DATA IN THIS EXERCISE Block Start

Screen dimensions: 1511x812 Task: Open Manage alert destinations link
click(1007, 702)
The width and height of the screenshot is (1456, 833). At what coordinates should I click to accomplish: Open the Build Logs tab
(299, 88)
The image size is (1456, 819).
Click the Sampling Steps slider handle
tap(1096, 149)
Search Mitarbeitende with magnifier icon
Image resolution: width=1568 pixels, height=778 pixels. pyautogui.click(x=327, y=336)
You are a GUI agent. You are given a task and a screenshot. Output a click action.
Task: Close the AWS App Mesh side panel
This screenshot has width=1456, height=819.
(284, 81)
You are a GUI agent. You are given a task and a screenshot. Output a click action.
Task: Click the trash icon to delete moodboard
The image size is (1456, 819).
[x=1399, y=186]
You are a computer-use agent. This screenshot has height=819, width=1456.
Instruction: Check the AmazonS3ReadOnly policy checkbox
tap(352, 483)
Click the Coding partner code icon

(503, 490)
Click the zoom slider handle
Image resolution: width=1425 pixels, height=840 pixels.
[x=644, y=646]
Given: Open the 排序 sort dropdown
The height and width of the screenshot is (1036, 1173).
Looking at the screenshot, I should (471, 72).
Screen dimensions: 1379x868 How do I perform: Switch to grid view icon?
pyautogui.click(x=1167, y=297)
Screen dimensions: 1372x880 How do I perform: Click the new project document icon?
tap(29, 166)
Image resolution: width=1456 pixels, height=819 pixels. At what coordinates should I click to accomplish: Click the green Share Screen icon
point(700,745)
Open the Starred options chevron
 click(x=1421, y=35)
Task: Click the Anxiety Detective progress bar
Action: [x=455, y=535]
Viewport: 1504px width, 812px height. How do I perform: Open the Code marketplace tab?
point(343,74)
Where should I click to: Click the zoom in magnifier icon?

DATA IN THIS EXERCISE Block End

DIRECTIONS>
Your answer should be all of the records, transcribed exactly.

YOUR RESPONSE>
Screen dimensions: 1511x812 Task: Open Manage alert destinations link
click(1007, 702)
The width and height of the screenshot is (1456, 833). At what coordinates should I click to accomplish: Open the Build Logs tab
(299, 88)
The image size is (1456, 819).
Click the Sampling Steps slider handle
tap(1096, 149)
Search Mitarbeitende with magnifier icon
Image resolution: width=1568 pixels, height=778 pixels. pyautogui.click(x=327, y=336)
You are a GUI agent. You are given a task and a screenshot. Output a click action.
Task: Close the AWS App Mesh side panel
This screenshot has width=1456, height=819.
(284, 81)
You are a GUI agent. You are given a task and a screenshot. Output a click action.
Task: Click the trash icon to delete moodboard
The image size is (1456, 819).
[x=1399, y=186]
You are a computer-use agent. This screenshot has height=819, width=1456.
Instruction: Check the AmazonS3ReadOnly policy checkbox
tap(352, 483)
Click the Coding partner code icon

(503, 490)
Click the zoom slider handle
Image resolution: width=1425 pixels, height=840 pixels.
[x=644, y=646]
Given: Open the 排序 sort dropdown
The height and width of the screenshot is (1036, 1173).
Looking at the screenshot, I should (471, 72).
Screen dimensions: 1379x868 How do I perform: Switch to grid view icon?
pyautogui.click(x=1167, y=297)
Screen dimensions: 1372x880 How do I perform: Click the new project document icon?
tap(29, 166)
Image resolution: width=1456 pixels, height=819 pixels. At what coordinates should I click to accomplish: Click the green Share Screen icon
point(700,745)
Open the Starred options chevron
 click(x=1421, y=35)
Task: Click the Anxiety Detective progress bar
Action: [x=455, y=535]
Viewport: 1504px width, 812px height. How do I perform: Open the Code marketplace tab?
point(343,74)
Where should I click to: Click the zoom in magnifier icon?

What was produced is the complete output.